To give you an example, «Cancel» can be translated in German to «Abbrechen», so you will need more room for the translation to fit in a user interface or a document. But if your base text is «Abbrechen», you will not need any expansion (0%) if you need to replace the text by «Cancel».
In the table above, the texts are grouped by length (in characters in the source language). For example, all the texts between 1 and 10 characters falls in a common statistical category. For each category, you will also have the number of texts available for both languages and on which these statistics were based.
Finally the expansion statistics can be read this way: it will give you the amount of expansion you need so X percent of the translations fit. For example, if you read «for 80%: 18%», it means that reserving 18% of additional space in your interface/document would make 80% of the translated texts fit (and that 20% of the translations having such a length would overflow).

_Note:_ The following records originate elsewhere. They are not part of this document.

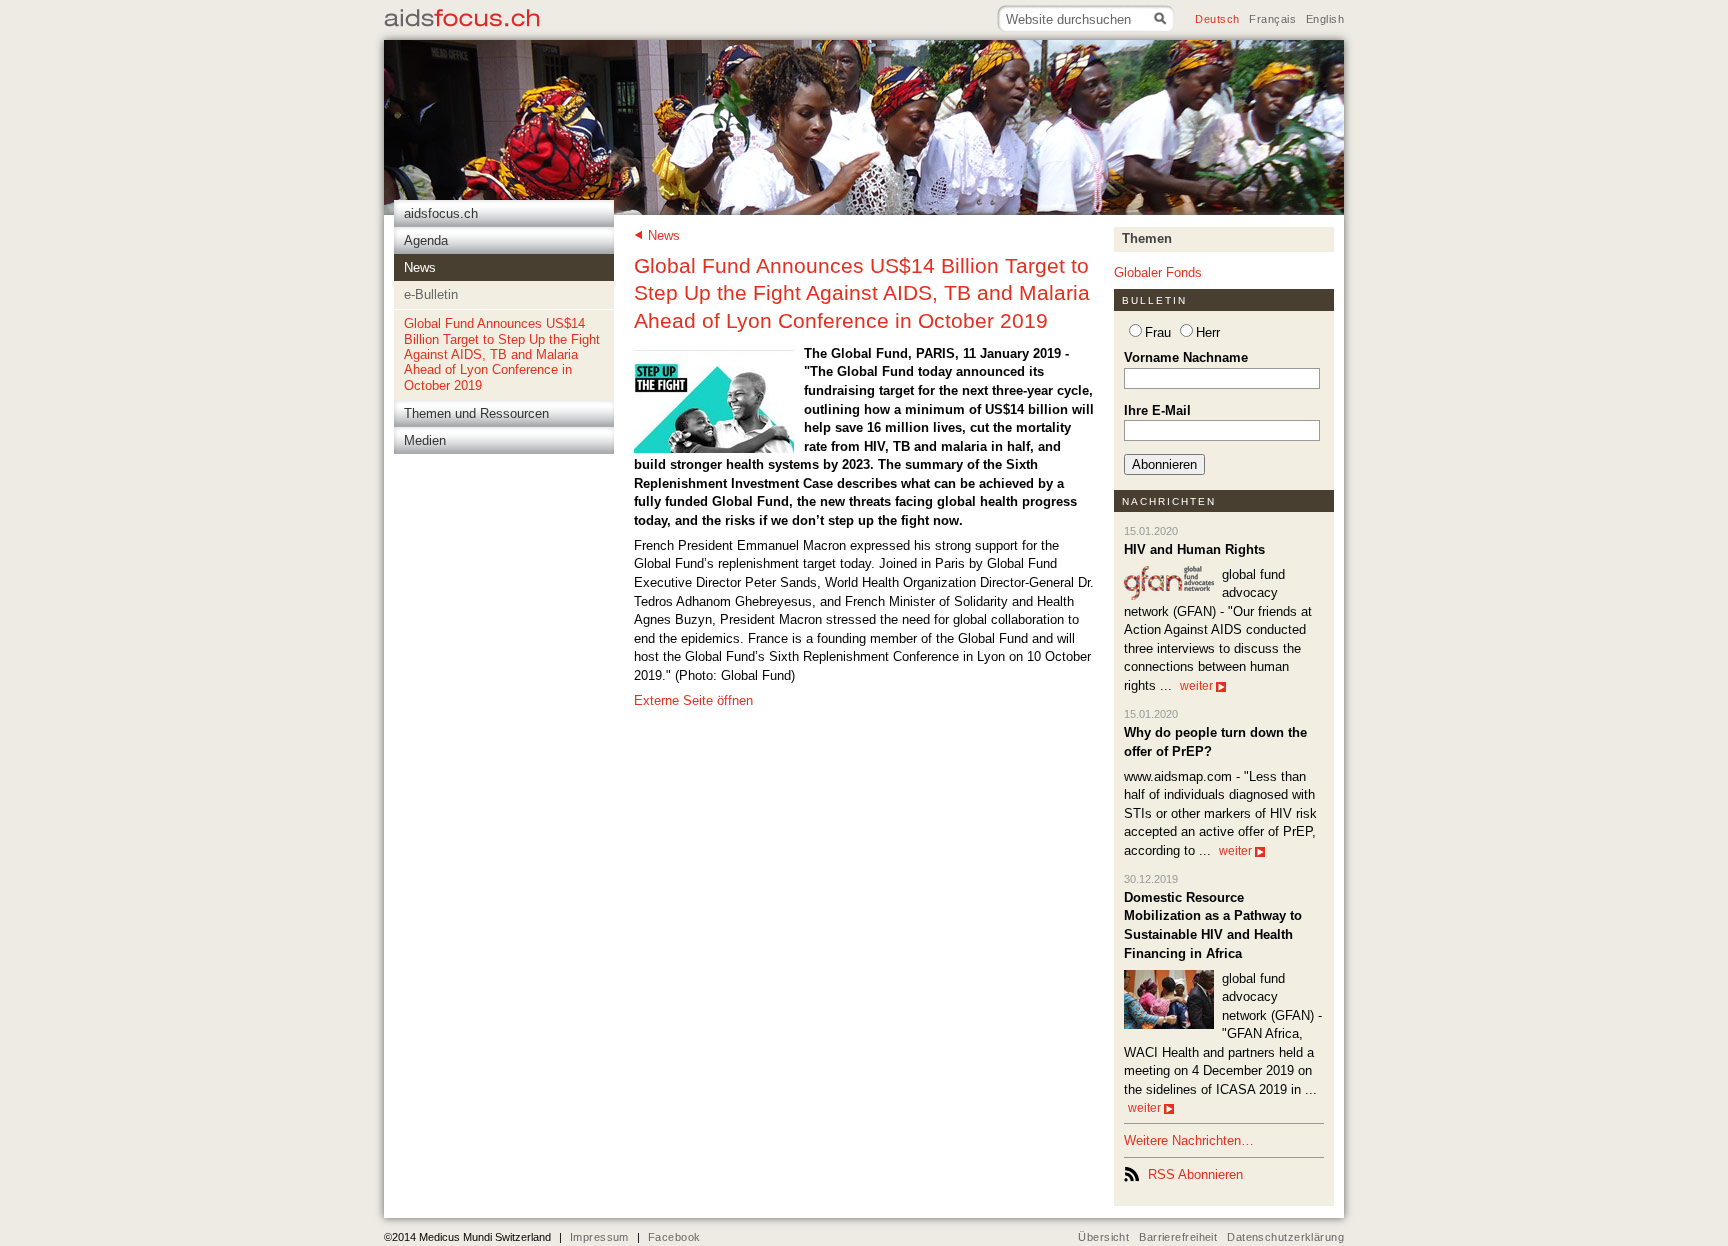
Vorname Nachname (1186, 357)
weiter (1196, 686)
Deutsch (1217, 19)
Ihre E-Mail (1157, 410)
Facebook (674, 1237)
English (1325, 19)
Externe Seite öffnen (693, 700)
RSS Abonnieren (1195, 1174)
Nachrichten (1169, 501)
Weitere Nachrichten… (1189, 1140)
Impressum (599, 1237)
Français (1272, 19)
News (664, 235)
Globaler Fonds (1158, 272)
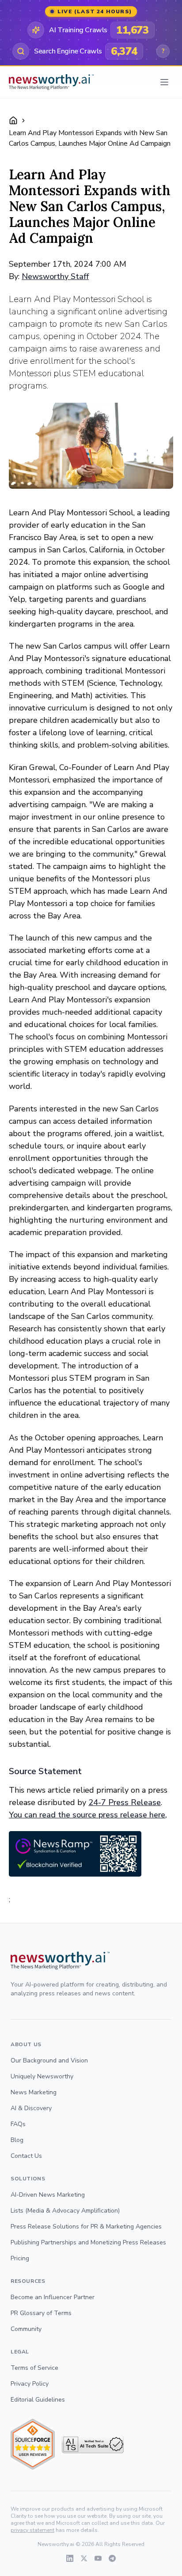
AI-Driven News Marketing (48, 2195)
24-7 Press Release (124, 1802)
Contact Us (26, 2156)
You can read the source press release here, (88, 1814)
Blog (17, 2140)
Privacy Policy (30, 2384)
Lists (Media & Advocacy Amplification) (65, 2210)
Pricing (20, 2258)
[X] (83, 2558)
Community (26, 2329)
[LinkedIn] (69, 2558)
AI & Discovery (31, 2108)
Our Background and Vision (49, 2060)
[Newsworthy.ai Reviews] (33, 2444)
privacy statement (32, 2530)
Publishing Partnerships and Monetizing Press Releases (88, 2242)
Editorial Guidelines (38, 2399)
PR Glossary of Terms (41, 2313)
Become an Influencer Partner (53, 2297)
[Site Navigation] (164, 82)
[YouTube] (98, 2558)
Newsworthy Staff (55, 276)
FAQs (18, 2124)
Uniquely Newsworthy (42, 2076)
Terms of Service (34, 2368)
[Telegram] (112, 2558)
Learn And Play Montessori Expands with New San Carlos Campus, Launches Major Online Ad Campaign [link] (90, 138)
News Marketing (34, 2092)
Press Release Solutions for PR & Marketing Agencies (86, 2226)
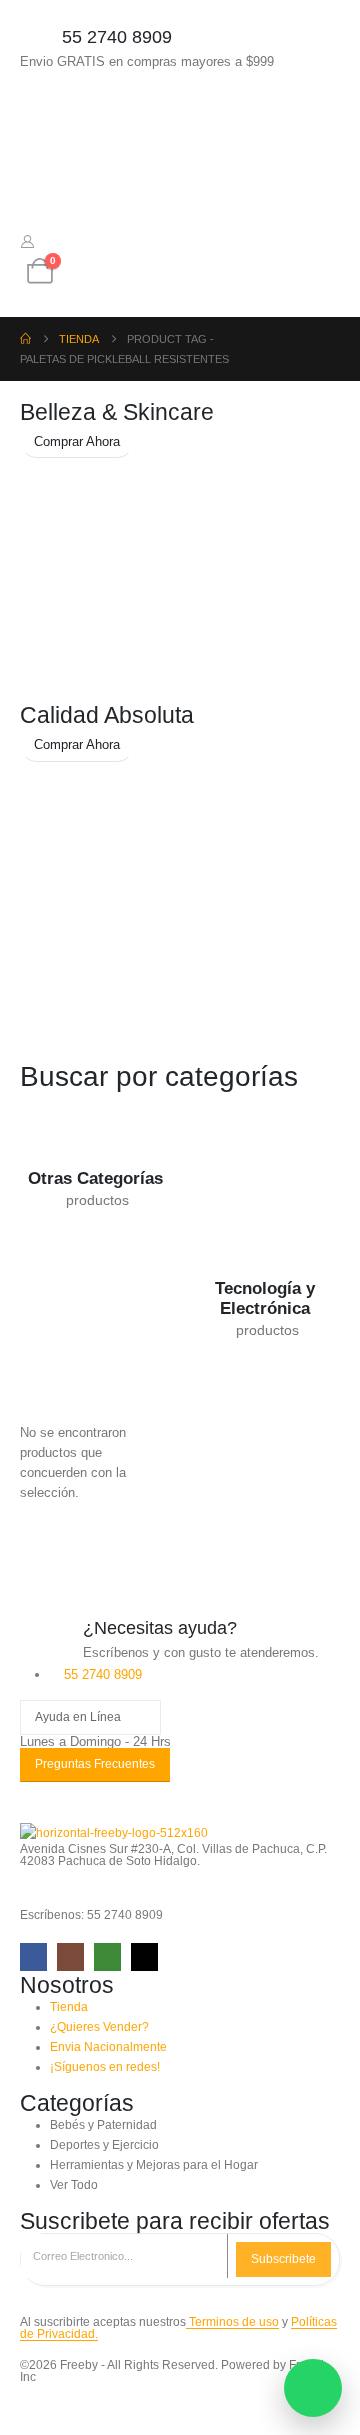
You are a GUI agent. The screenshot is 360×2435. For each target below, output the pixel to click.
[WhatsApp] (107, 1956)
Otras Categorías (95, 1178)
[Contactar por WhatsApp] (313, 2388)
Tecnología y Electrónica (265, 1298)
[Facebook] (33, 1956)
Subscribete (283, 2259)
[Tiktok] (144, 1956)
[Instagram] (70, 1956)
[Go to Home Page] (25, 339)
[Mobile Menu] (38, 113)
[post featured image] (95, 1129)
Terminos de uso (232, 2321)
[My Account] (28, 241)
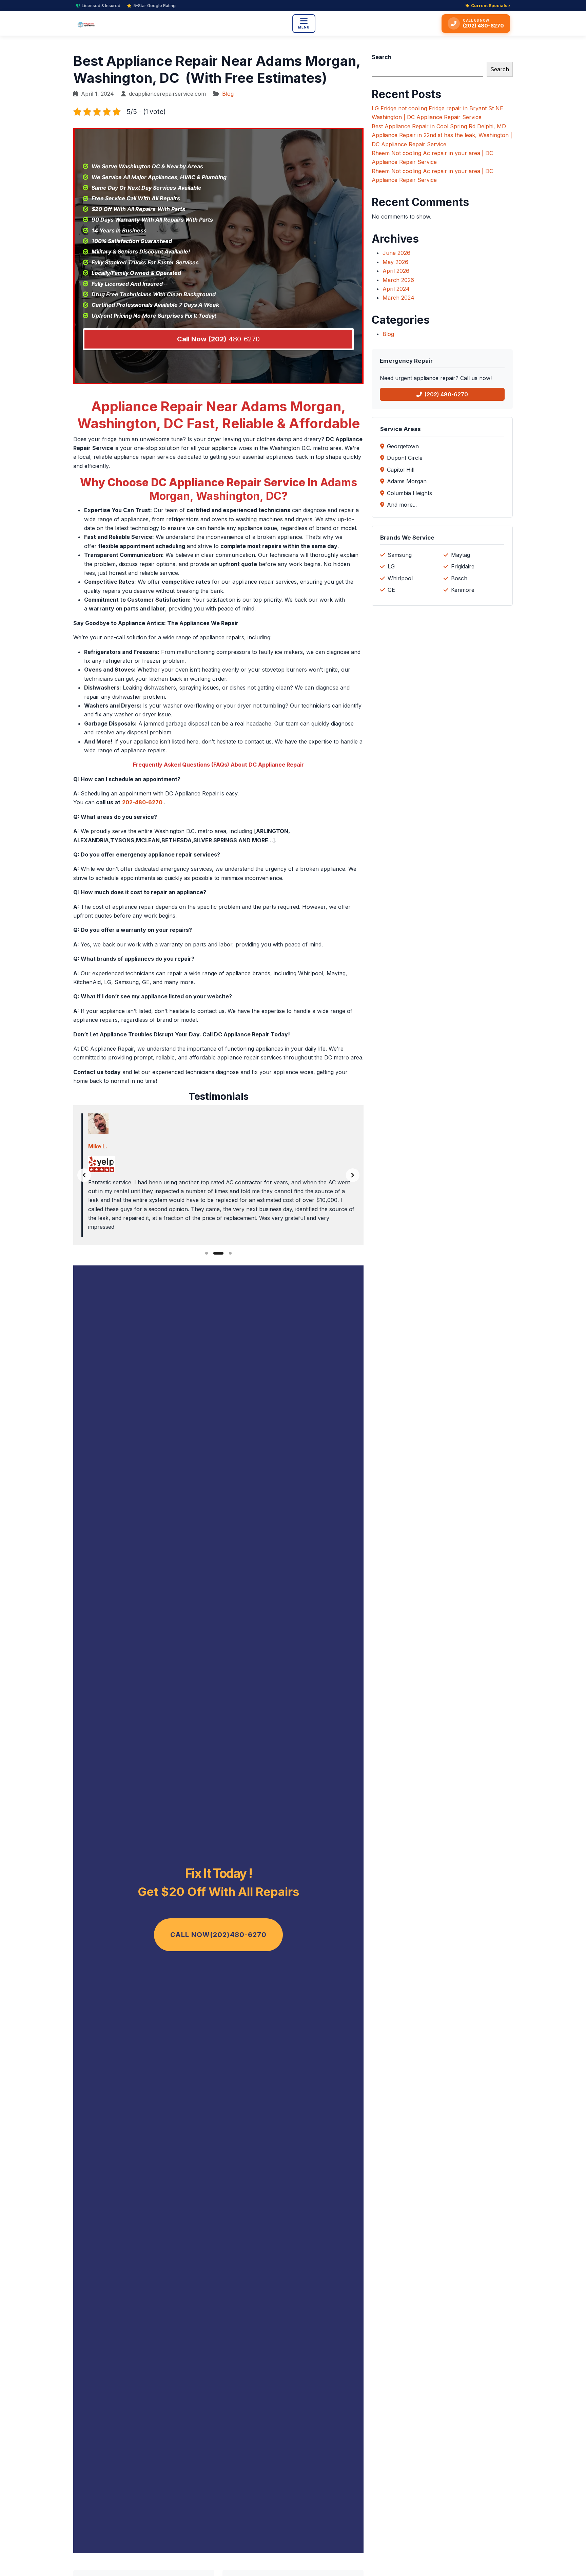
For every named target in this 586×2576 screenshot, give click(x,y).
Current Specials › (490, 5)
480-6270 (218, 339)
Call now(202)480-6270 (218, 1935)
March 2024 (398, 297)
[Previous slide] (84, 1175)
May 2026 (395, 262)
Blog (228, 93)
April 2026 (396, 270)
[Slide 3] (226, 1253)
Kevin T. (99, 1146)
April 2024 (396, 288)
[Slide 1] (206, 1253)
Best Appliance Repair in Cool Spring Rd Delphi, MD (439, 126)
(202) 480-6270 (446, 394)
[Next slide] (352, 1175)
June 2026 (396, 252)
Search (381, 57)
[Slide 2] (215, 1253)
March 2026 (398, 280)
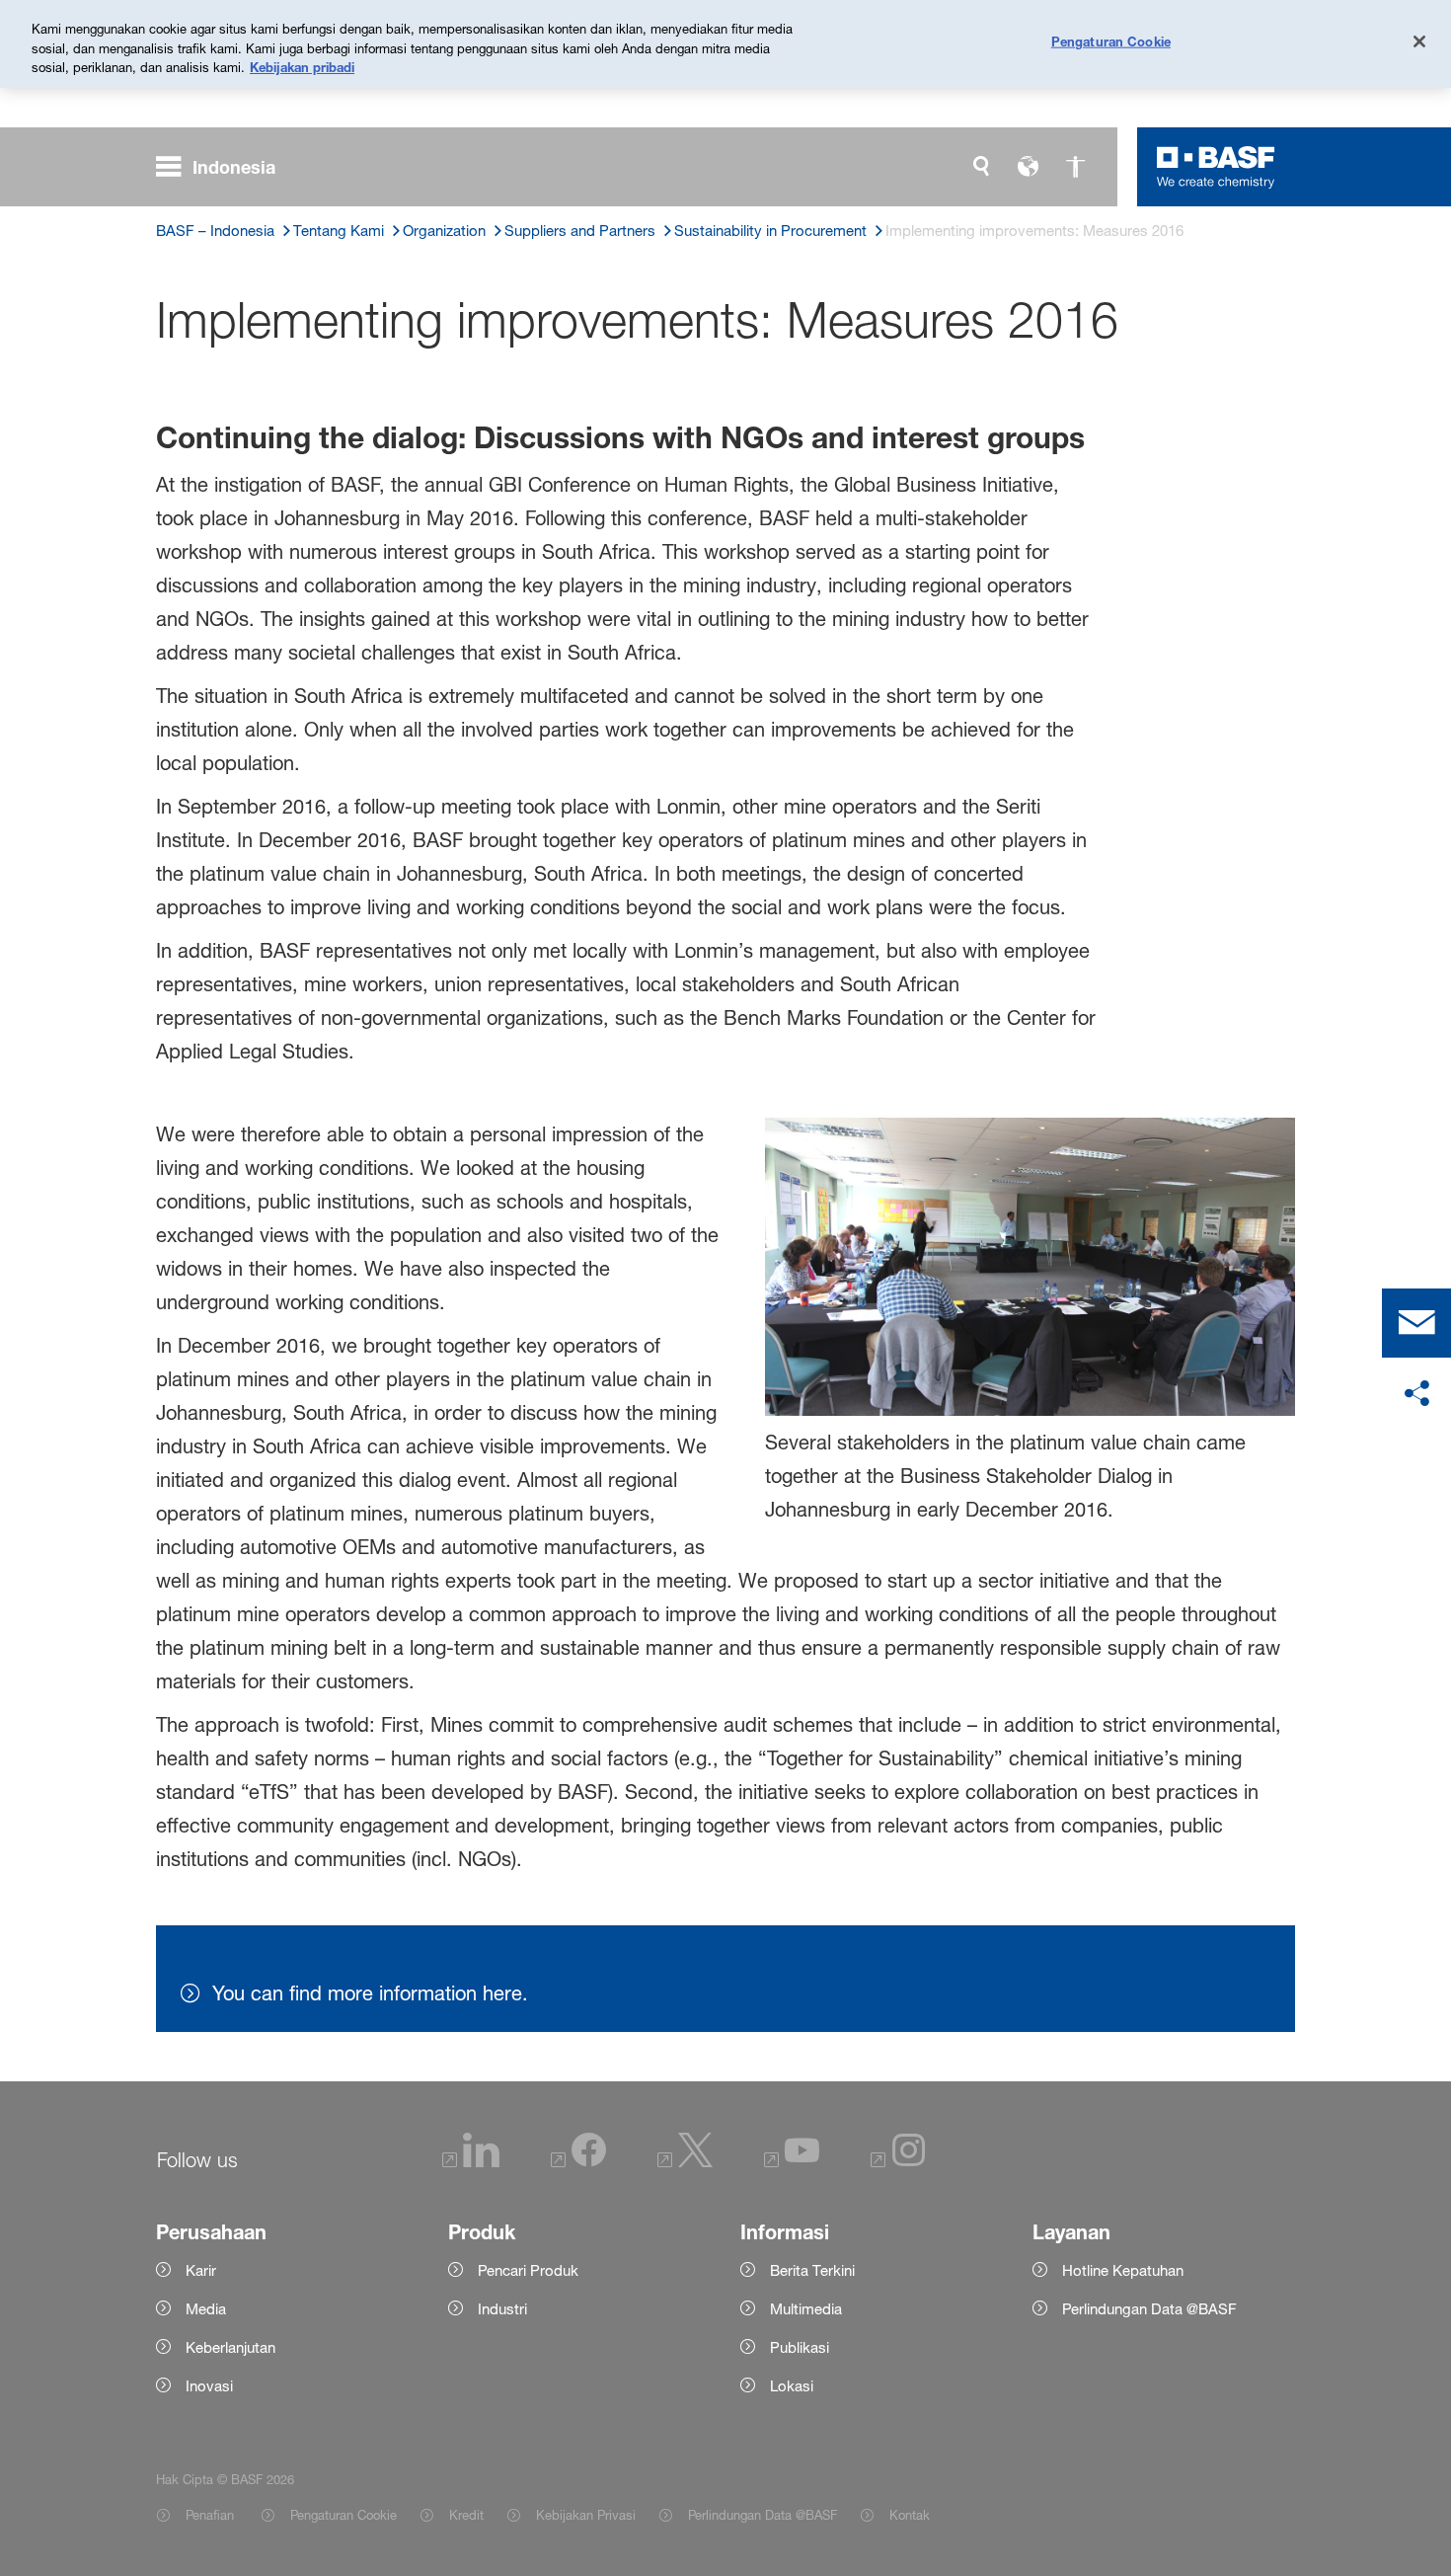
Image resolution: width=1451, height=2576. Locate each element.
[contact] (1416, 1323)
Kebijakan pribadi (302, 67)
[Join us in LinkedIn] (470, 2161)
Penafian (212, 2515)
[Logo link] (1216, 167)
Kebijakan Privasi (586, 2515)
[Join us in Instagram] (898, 2161)
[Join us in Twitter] (685, 2161)
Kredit (466, 2515)
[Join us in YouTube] (791, 2161)
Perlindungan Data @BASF (762, 2515)
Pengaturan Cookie (343, 2515)
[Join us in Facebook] (578, 2161)
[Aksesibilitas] (1076, 167)
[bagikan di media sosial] (1416, 1394)
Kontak (909, 2515)
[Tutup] (1419, 41)
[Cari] (981, 167)
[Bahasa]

The length required for a text is not computed in characters (no no), but in pixels. The fonts used are these ones. They are the ones choosed by Fontconfig on my machine (Kubuntu 13.04 with many languages installed) for a «sans-serif» font. By the way, I wonder why I have a specific font in Japanese and not in Chinese…
If you want to have fun by yourself, you can download the stats in the form of a SQLite file or a bziped text file. You can also download the python script that produced this data (far from being the greatest code ever, but it's kind of a one shot) and the launcher shell script.